• _Directions for this task_: What is needed is an exact copy of the records, with the images left out.

• _Task inputs_:
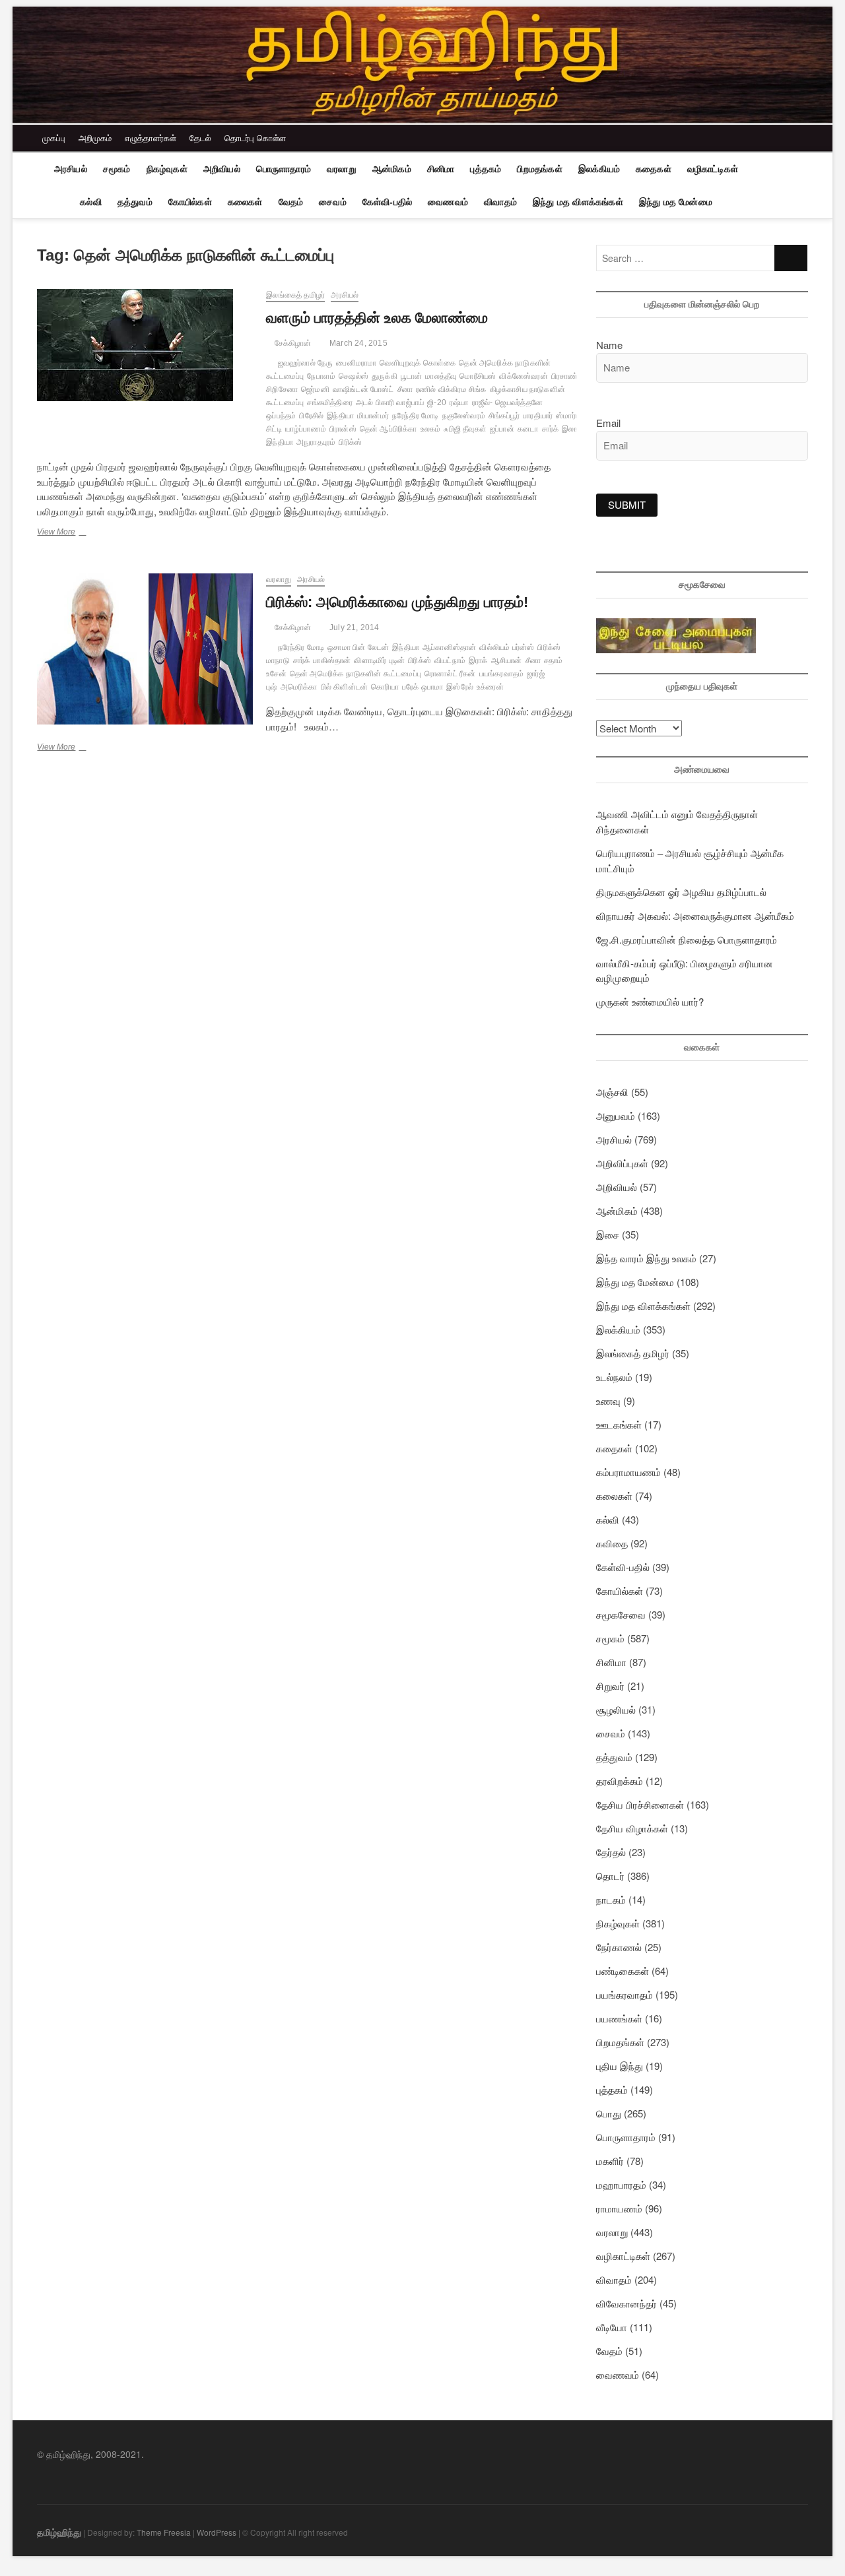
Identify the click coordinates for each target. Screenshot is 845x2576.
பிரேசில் (311, 415)
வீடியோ (611, 2327)
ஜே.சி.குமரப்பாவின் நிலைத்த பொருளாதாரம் (686, 939)
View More (75, 533)
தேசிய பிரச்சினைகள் (640, 1804)
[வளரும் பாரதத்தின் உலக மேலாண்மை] (145, 345)
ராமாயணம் (619, 2208)
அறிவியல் (221, 169)
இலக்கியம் (599, 169)
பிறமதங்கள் (539, 169)
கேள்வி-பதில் (387, 202)
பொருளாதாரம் (283, 169)
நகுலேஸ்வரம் (463, 415)
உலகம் (431, 429)
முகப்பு (53, 137)
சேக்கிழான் (291, 343)
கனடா (528, 429)
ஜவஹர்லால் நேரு (305, 363)
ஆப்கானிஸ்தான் (449, 647)
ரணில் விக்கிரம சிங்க (451, 389)
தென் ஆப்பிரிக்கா (388, 429)
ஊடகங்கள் (619, 1424)
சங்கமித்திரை (329, 402)
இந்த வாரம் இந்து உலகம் (646, 1258)
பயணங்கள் (619, 2018)
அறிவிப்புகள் (622, 1163)
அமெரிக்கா (299, 687)
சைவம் (333, 202)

• _Result for this task_:
Identify the click coordinates for each target. Screenshot is 845x2576.
பிரேசில் (311, 415)
வீடியோ (611, 2327)
ஜே.சி.குமரப்பாவின் நிலைத்த பொருளாதாரம் (686, 939)
View More (75, 533)
தேசிய பிரச்சினைகள் (640, 1804)
[வளரும் பாரதத்தின் உலக மேலாண்மை] (145, 345)
ராமாயணம் (619, 2208)
அறிவியல் (221, 169)
இலக்கியம் (599, 169)
பிறமதங்கள் (539, 169)
கேள்வி-பதில் (387, 202)
பொருளாதாரம் (283, 169)
நகுலேஸ்வரம் (463, 415)
உலகம் (431, 429)
முகப்பு (53, 137)
சேக்கிழான் (291, 343)
கனடா (528, 429)
ஜவஹர்லால் நேரு (305, 363)
ஆப்கானிஸ்தான் (449, 647)
ரணில் விக்கிரம சிங்க (451, 389)
தென் ஆப்பிரிக்கா (388, 429)
ஊடகங்கள் (619, 1424)
சங்கமித்திரை (329, 402)
இந்த வாரம் இந்து உலகம் (646, 1258)
பயணங்கள் (619, 2018)
அறிவிப்புகள் (622, 1163)
அமெரிக்கா (299, 687)
சைவம் (333, 202)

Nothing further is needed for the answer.